There are two types of service auditor’s reports. The two types of reports provided in a SAS 70 audit are the Type I and Type II reports. A Type I report will give a description of controls in place at the service organization at a particular point in time. A Type II report not only gives the description of the controls, but also includes testing of these controls over a certain amount of time which will not be less than six months (normally, a year is included in the report). The Type II report offers the user of the report to review not only the controls in place at the service organization, but also how each of these controls is operating. If a certain control is not working properly, the user can mitigate the risk at the Plan level by implementing controls needed to adequately protect the Plan participants. Additionally, the Plan trustee might determine that the service organizations services are not adequate that they should be replaced.
To review the controls in place at a service organization, find the section of the report that details the control objectives and related controls. Just so you can see how important the controls are at a service organization, I will provide a few examples of the control objectives being reviewed.
- Controls provide reasonable assurance that telephone calls from participants are authenticated and resulting transactions are processed by Customer Support Services in an accurate and timely manner.

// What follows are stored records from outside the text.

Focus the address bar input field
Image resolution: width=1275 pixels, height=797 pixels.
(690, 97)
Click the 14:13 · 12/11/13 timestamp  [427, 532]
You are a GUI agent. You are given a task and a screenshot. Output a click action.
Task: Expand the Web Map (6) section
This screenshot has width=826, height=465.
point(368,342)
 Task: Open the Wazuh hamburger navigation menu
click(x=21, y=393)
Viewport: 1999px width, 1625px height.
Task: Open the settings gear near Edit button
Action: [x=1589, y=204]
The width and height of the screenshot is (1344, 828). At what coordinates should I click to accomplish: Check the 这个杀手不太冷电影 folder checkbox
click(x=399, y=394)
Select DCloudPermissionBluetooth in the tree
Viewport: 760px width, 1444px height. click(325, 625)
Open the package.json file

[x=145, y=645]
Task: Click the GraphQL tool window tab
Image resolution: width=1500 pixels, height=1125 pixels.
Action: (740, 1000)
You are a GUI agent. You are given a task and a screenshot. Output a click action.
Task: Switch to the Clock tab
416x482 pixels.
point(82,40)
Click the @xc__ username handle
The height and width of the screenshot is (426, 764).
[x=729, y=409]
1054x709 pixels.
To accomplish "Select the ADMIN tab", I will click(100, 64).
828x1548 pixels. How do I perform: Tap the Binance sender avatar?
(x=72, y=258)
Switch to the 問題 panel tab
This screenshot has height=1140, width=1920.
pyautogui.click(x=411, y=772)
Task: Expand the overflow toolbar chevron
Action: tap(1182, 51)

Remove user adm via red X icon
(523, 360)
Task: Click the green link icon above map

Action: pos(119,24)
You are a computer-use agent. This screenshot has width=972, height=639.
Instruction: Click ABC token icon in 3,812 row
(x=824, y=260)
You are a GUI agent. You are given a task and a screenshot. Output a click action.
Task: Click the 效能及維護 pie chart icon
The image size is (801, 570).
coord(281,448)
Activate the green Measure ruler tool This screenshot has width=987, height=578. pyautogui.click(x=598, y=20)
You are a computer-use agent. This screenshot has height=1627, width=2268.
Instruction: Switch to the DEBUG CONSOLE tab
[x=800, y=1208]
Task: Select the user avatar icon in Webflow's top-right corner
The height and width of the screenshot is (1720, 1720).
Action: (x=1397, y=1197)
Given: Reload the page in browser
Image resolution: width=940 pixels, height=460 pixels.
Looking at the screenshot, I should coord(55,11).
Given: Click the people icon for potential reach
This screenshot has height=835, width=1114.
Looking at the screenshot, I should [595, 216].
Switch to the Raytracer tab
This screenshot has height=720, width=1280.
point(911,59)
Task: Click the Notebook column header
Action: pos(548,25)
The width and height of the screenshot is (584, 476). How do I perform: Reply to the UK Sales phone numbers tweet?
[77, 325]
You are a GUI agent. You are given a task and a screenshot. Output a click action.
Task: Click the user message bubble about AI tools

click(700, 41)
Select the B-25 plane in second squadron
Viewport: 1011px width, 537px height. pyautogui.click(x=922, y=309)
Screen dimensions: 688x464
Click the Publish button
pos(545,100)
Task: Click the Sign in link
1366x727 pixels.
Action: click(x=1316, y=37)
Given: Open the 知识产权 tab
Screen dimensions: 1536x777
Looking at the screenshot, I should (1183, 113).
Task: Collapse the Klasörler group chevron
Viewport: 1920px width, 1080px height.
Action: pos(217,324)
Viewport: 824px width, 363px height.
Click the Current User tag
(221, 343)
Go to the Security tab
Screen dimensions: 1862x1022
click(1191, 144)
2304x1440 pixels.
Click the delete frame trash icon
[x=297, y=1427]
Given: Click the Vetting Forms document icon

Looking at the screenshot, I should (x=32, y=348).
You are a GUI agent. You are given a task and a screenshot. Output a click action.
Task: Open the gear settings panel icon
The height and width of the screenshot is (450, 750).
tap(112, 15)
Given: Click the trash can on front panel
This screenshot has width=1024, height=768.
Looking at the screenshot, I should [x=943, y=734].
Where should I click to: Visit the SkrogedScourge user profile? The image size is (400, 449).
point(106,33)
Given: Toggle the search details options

- Controls provide reasonable assurance that monetary transactions are authorized and processed accurately, completely and timely in accordance with instructions received.
- Controls provide reasonable assurance that investment purchases and sales are processed accurately and timely.
- Controls provide reasonable assurance that participant account balances are valued based on market prices obtained from authorized pricing sources and investment income is accurately and timely allocated and recorded.
As you can see by reading the control objectives above, how controls are operating at a service organization is incredibly important to ensuring a Plan participant’s 401k account including his or her investments are being managed and accounted for. As a user organization with fiduciary responsibilities, it is your responsibility to make sure that adequate controls in the above areas are in place.
The SAS 70 has a great benefit to the user as he or she is able to gain valuable knowledge of how the third party administrator is operating and how well they are implementing the controls they have in place. The user also gains trust in the third party administrator knowing that someone independent of the organization has reviewed and tested the effectiveness of their controls. Another great benefit to having a SAS 70 available is that the report is able to assist the user’s auditor in reducing the audit procedures to be performed during the audit of the Plan’s financial statements.